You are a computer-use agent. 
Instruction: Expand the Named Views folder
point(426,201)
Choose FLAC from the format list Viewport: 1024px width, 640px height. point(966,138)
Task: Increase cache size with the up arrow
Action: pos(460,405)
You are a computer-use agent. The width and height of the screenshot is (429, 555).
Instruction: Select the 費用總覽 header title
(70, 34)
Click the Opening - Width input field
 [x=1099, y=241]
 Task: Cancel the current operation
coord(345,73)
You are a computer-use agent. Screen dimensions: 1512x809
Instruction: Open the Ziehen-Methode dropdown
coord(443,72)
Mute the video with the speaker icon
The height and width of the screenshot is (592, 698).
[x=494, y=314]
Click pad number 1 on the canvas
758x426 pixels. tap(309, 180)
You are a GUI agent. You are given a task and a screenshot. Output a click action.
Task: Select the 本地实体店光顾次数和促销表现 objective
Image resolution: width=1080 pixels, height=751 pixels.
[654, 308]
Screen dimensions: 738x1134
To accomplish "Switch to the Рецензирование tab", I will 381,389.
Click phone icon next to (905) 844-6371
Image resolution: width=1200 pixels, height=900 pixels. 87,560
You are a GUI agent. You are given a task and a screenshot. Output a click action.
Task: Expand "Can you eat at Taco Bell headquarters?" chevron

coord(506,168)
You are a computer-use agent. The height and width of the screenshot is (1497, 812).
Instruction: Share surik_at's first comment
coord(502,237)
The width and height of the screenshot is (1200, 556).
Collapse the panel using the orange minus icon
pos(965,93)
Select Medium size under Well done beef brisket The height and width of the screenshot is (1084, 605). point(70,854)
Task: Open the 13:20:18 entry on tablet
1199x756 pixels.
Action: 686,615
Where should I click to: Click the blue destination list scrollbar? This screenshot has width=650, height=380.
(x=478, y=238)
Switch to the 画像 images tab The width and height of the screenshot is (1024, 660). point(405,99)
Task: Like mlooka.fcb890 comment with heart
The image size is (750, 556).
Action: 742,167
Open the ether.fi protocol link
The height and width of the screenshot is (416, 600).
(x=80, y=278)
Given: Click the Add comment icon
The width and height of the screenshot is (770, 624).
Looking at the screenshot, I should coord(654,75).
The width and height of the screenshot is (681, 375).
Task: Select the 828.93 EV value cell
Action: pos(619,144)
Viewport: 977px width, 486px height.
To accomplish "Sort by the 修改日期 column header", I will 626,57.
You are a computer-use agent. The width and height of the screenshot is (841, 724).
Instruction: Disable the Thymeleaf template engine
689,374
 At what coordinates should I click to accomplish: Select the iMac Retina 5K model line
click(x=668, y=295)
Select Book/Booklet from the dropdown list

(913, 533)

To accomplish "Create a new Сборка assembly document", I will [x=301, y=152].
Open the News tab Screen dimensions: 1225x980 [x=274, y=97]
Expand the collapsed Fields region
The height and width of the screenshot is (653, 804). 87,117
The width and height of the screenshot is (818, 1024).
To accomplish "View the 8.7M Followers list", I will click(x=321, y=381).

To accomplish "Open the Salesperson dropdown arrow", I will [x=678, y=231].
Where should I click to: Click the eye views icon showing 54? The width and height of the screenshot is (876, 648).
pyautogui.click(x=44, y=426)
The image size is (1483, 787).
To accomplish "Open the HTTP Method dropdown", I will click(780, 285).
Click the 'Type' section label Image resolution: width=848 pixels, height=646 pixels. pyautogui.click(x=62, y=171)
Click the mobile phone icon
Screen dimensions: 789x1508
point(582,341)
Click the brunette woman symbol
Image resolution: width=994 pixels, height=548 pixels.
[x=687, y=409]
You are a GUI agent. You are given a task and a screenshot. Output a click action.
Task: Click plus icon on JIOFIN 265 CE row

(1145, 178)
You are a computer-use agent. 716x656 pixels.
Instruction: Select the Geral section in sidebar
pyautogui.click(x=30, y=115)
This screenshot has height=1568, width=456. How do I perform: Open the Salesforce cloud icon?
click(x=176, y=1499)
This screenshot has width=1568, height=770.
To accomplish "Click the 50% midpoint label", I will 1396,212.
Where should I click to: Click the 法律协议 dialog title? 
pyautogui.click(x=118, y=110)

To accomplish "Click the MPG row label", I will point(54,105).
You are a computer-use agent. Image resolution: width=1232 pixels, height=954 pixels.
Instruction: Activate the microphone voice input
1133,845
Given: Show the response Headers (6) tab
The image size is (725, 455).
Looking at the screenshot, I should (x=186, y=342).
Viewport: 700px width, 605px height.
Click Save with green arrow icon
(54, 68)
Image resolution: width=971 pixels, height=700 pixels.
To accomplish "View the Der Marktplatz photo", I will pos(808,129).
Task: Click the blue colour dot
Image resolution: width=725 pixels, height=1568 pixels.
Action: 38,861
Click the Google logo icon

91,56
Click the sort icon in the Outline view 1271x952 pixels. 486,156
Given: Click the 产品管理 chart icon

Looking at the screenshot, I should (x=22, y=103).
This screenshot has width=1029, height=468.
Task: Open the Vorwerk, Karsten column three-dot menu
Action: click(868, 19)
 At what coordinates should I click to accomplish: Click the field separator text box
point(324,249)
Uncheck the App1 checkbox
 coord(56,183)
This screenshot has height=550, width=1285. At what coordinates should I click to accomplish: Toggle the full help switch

§ §

§ EXERCISE DIRECTIONS: Could you restate all of the lines above without altering a single word?

§ TASK OUTPUT:
You are a computer-use agent. 
Instruction: Expand the Named Views folder
point(426,201)
Choose FLAC from the format list Viewport: 1024px width, 640px height. point(966,138)
Task: Increase cache size with the up arrow
Action: pos(460,405)
You are a computer-use agent. The width and height of the screenshot is (429, 555).
Instruction: Select the 費用總覽 header title
(70, 34)
Click the Opening - Width input field
 [x=1099, y=241]
 Task: Cancel the current operation
coord(345,73)
You are a computer-use agent. Screen dimensions: 1512x809
Instruction: Open the Ziehen-Methode dropdown
coord(443,72)
Mute the video with the speaker icon
The height and width of the screenshot is (592, 698).
[x=494, y=314]
Click pad number 1 on the canvas
758x426 pixels. tap(309, 180)
You are a GUI agent. You are given a task and a screenshot. Output a click action.
Task: Select the 本地实体店光顾次数和促销表现 objective
Image resolution: width=1080 pixels, height=751 pixels.
[654, 308]
Screen dimensions: 738x1134
To accomplish "Switch to the Рецензирование tab", I will 381,389.
Click phone icon next to (905) 844-6371
Image resolution: width=1200 pixels, height=900 pixels. 87,560
You are a GUI agent. You are given a task and a screenshot. Output a click action.
Task: Expand "Can you eat at Taco Bell headquarters?" chevron

coord(506,168)
You are a computer-use agent. The height and width of the screenshot is (1497, 812).
Instruction: Share surik_at's first comment
coord(502,237)
The width and height of the screenshot is (1200, 556).
Collapse the panel using the orange minus icon
pos(965,93)
Select Medium size under Well done beef brisket The height and width of the screenshot is (1084, 605). point(70,854)
Task: Open the 13:20:18 entry on tablet
1199x756 pixels.
Action: 686,615
Where should I click to: Click the blue destination list scrollbar? This screenshot has width=650, height=380.
(x=478, y=238)
Switch to the 画像 images tab The width and height of the screenshot is (1024, 660). point(405,99)
Task: Like mlooka.fcb890 comment with heart
The image size is (750, 556).
Action: 742,167
Open the ether.fi protocol link
The height and width of the screenshot is (416, 600).
(x=80, y=278)
Given: Click the Add comment icon
The width and height of the screenshot is (770, 624).
Looking at the screenshot, I should coord(654,75).
The width and height of the screenshot is (681, 375).
Task: Select the 828.93 EV value cell
Action: pos(619,144)
Viewport: 977px width, 486px height.
To accomplish "Sort by the 修改日期 column header", I will 626,57.
You are a computer-use agent. The width and height of the screenshot is (841, 724).
Instruction: Disable the Thymeleaf template engine
689,374
 At what coordinates should I click to accomplish: Select the iMac Retina 5K model line
click(x=668, y=295)
Select Book/Booklet from the dropdown list

(913, 533)

To accomplish "Create a new Сборка assembly document", I will [x=301, y=152].
Open the News tab Screen dimensions: 1225x980 [x=274, y=97]
Expand the collapsed Fields region
The height and width of the screenshot is (653, 804). 87,117
The width and height of the screenshot is (818, 1024).
To accomplish "View the 8.7M Followers list", I will click(x=321, y=381).

To accomplish "Open the Salesperson dropdown arrow", I will [x=678, y=231].
Where should I click to: Click the eye views icon showing 54? The width and height of the screenshot is (876, 648).
pyautogui.click(x=44, y=426)
The image size is (1483, 787).
To accomplish "Open the HTTP Method dropdown", I will click(780, 285).
Click the 'Type' section label Image resolution: width=848 pixels, height=646 pixels. pyautogui.click(x=62, y=171)
Click the mobile phone icon
Screen dimensions: 789x1508
point(582,341)
Click the brunette woman symbol
Image resolution: width=994 pixels, height=548 pixels.
[x=687, y=409]
You are a GUI agent. You are given a task and a screenshot. Output a click action.
Task: Click plus icon on JIOFIN 265 CE row

(1145, 178)
You are a computer-use agent. 716x656 pixels.
Instruction: Select the Geral section in sidebar
pyautogui.click(x=30, y=115)
This screenshot has height=1568, width=456. How do I perform: Open the Salesforce cloud icon?
click(x=176, y=1499)
This screenshot has width=1568, height=770.
To accomplish "Click the 50% midpoint label", I will 1396,212.
Where should I click to: Click the 法律协议 dialog title? 
pyautogui.click(x=118, y=110)

To accomplish "Click the MPG row label", I will point(54,105).
You are a computer-use agent. Image resolution: width=1232 pixels, height=954 pixels.
Instruction: Activate the microphone voice input
1133,845
Given: Show the response Headers (6) tab
The image size is (725, 455).
Looking at the screenshot, I should (x=186, y=342).
Viewport: 700px width, 605px height.
Click Save with green arrow icon
(54, 68)
Image resolution: width=971 pixels, height=700 pixels.
To accomplish "View the Der Marktplatz photo", I will pos(808,129).
Task: Click the blue colour dot
Image resolution: width=725 pixels, height=1568 pixels.
Action: 38,861
Click the Google logo icon

91,56
Click the sort icon in the Outline view 1271x952 pixels. 486,156
Given: Click the 产品管理 chart icon

Looking at the screenshot, I should (x=22, y=103).
This screenshot has width=1029, height=468.
Task: Open the Vorwerk, Karsten column three-dot menu
Action: click(868, 19)
 At what coordinates should I click to accomplish: Click the field separator text box
point(324,249)
Uncheck the App1 checkbox
 coord(56,183)
This screenshot has height=550, width=1285. At what coordinates should I click to accomplish: Toggle the full help switch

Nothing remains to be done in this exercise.